Montealegre, exfiscal y exministro de Justicia, ha manifestado lo siguiente: “Sí me gustaría ser rector del Externado. Fui profesor durante más de 40 años y he sido crítico con muchas posiciones de la universidad y del actual rector, Hernando Parra. Resulta que para que usted pueda ser rector tiene que ser profesor activo, según los estatutos. Y después de que renuncié en medio de protestas por ciertas políticas de la universidad, no pude volver a la universidad. ¿Por qué? Porque fui crítico, me tienen marginado, no me permiten acceso ni tengo la posibilidad de ser profesor”, explicó.

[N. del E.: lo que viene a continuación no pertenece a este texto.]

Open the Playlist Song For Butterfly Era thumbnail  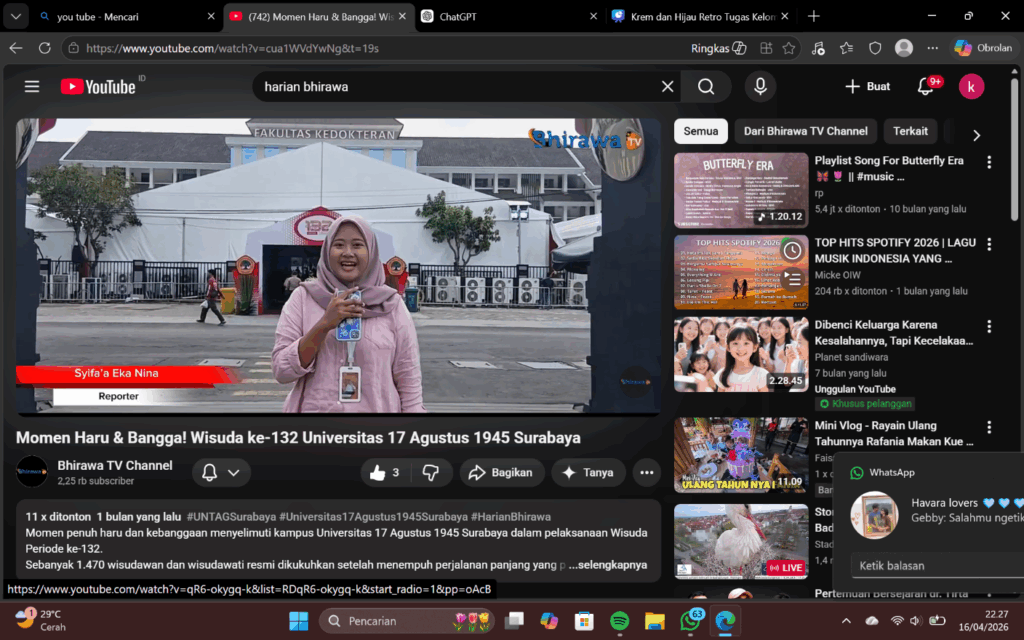click(740, 190)
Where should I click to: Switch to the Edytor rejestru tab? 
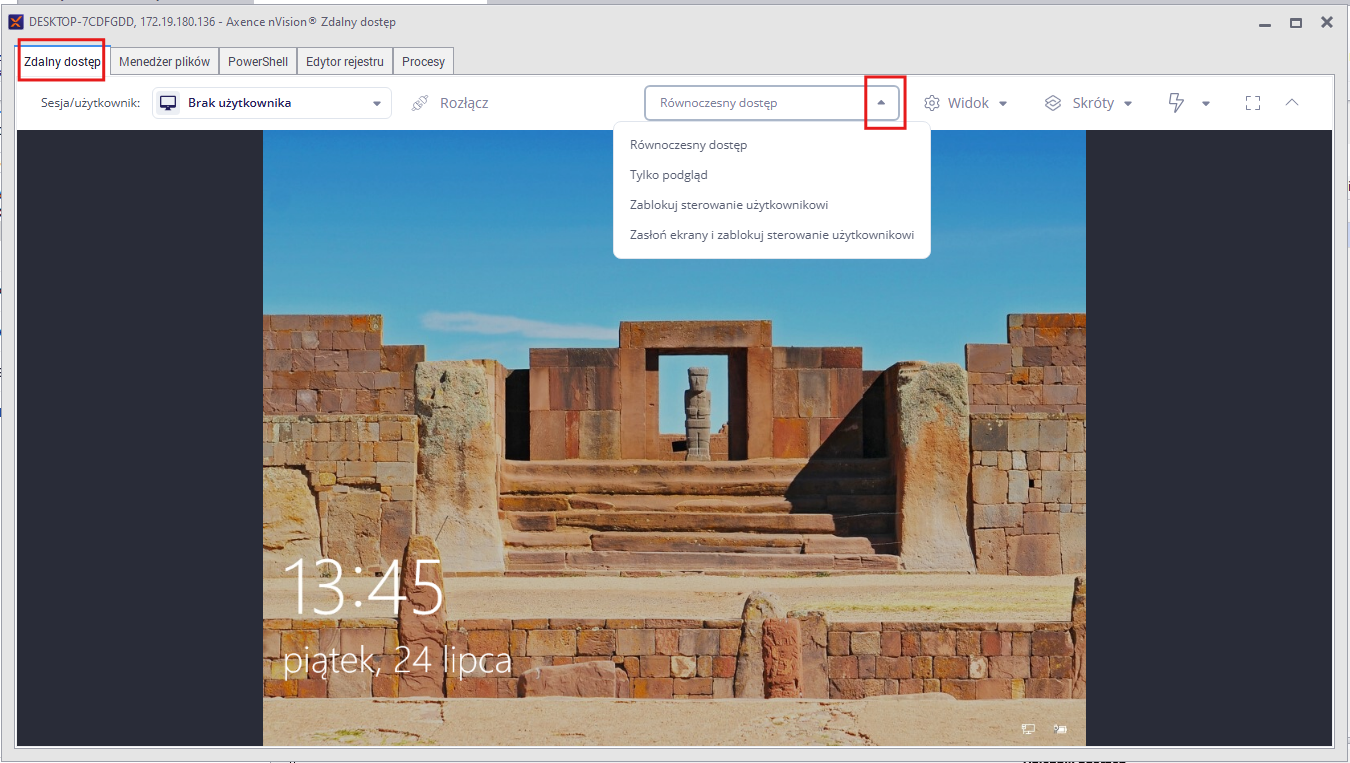tap(345, 62)
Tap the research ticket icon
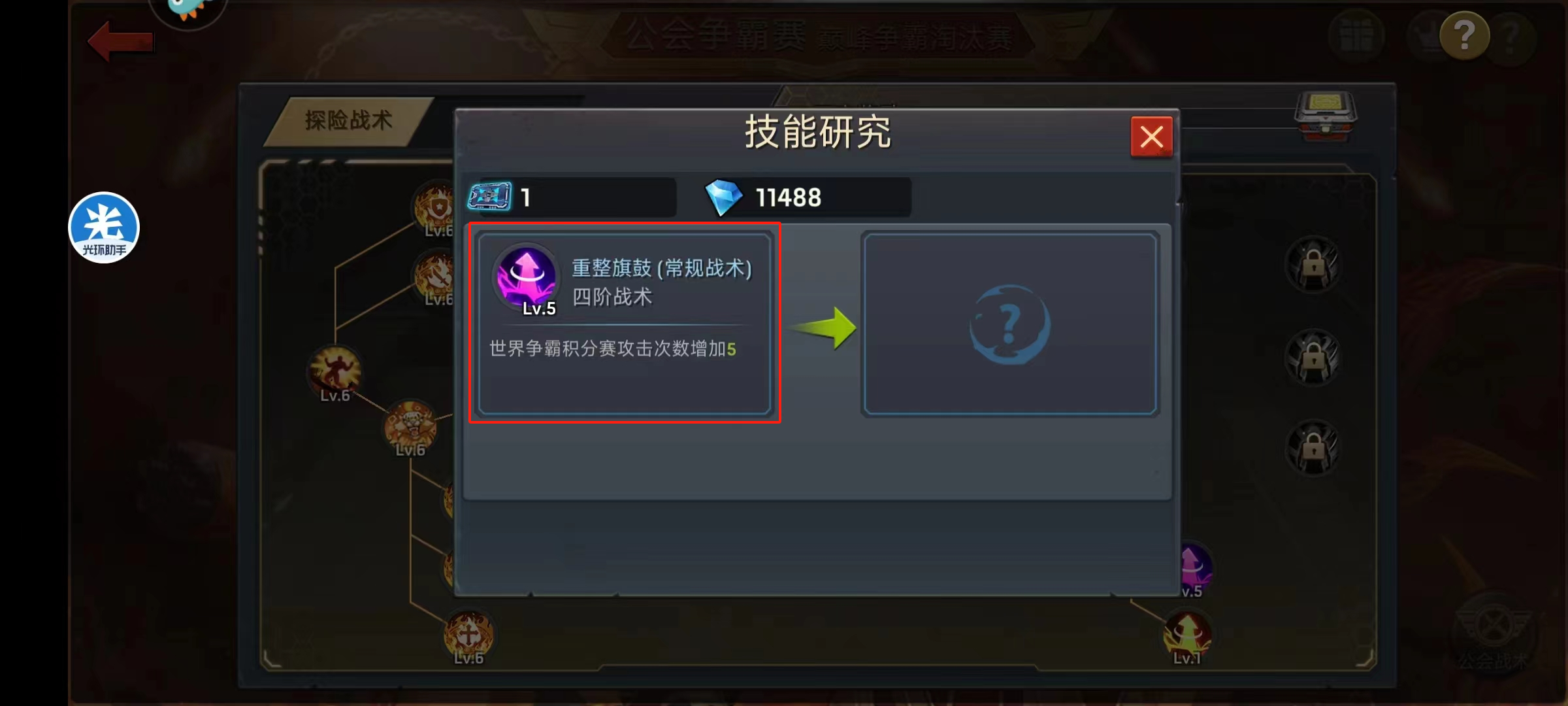Viewport: 1568px width, 706px height. [490, 197]
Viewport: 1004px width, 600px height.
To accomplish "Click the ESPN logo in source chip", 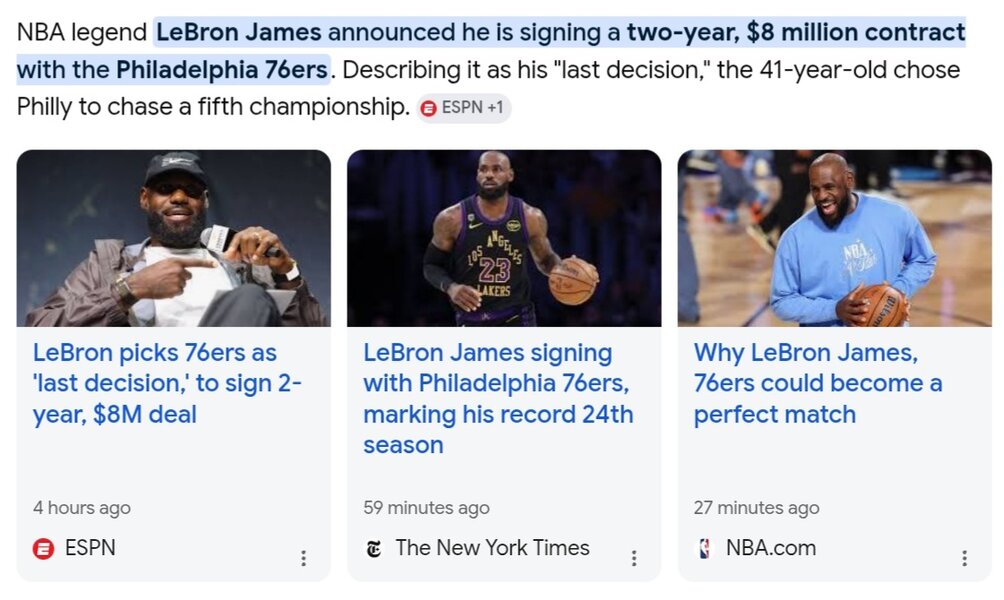I will 428,108.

Y siguió: “Los actuales estatutos discriminan. Exigir que usted sea profesor activo es darle una herramienta a un rector para que, a través de su posición, persiga a personas que no están de acuerdo con lo que piensa. Es decir, allá no existe una democracia, un estatuto de meritocracia para ser profesor. Eso es lo que dificultaría, pero sí me gustaría”.
Montealegre siguió explicando: “Fui profesor 40 años y si ese tiempo no sirve como experiencia para ser rector, ¿entonces qué? No soy profesor actual porque el rector se negó a que volviera a la universidad a ser crítico. Utiliza la posición de rector para excluir a los posibles aspirantes. Entonces, esa no es una universidad democrática ni los estatutos son democráticos porque lo que hace es permitir que desde la rectoría y los cargos directivos se persiga a las minorías que lo critican”.
Los estatutos de la universidad, añadió, violan la Constitución y el derecho a la igualdad y persiguen a las minorías.
Sobre la posible rectoría del Externado para Gustavo Petro, Montealegre opinó: “Tendría que hacerse una modificación a los estatutos que son muy cerrados, inconstitucionales. Primero, porque no le permiten participación a toda la comunidad externadista. Es cerrado. Los exalumnos y exprofesores no pueden votar en una elección de rector. Es antidemocrático. Son un diseño institucional de elecciones que está hecho para favorecer a los directivos de la universidad y no se permite el acceso de otros aspirantes”.
Gustavo Petro, a su juicio, “tiene todos los méritos para ser rector del Externado; es la persona más importante que ha dado la universidad en más de un siglo, en su historia”.
Las elecciones para escoger al nuevo rector de la Universidad Externado son a comienzos de 2027.
El actual rector, Hernando Parra, aclaró específicamente que hoy no existe posibilidad de que Eduardo Montealegre se convierta en rector: “Creo que tal vez él es quien mejor puede calificarse. Sí tiene el espíritu, sí le aporta a la universidad, pero probablemente esos requisitos, aunque no soy juez para esos casos, tendrán que verificarse”.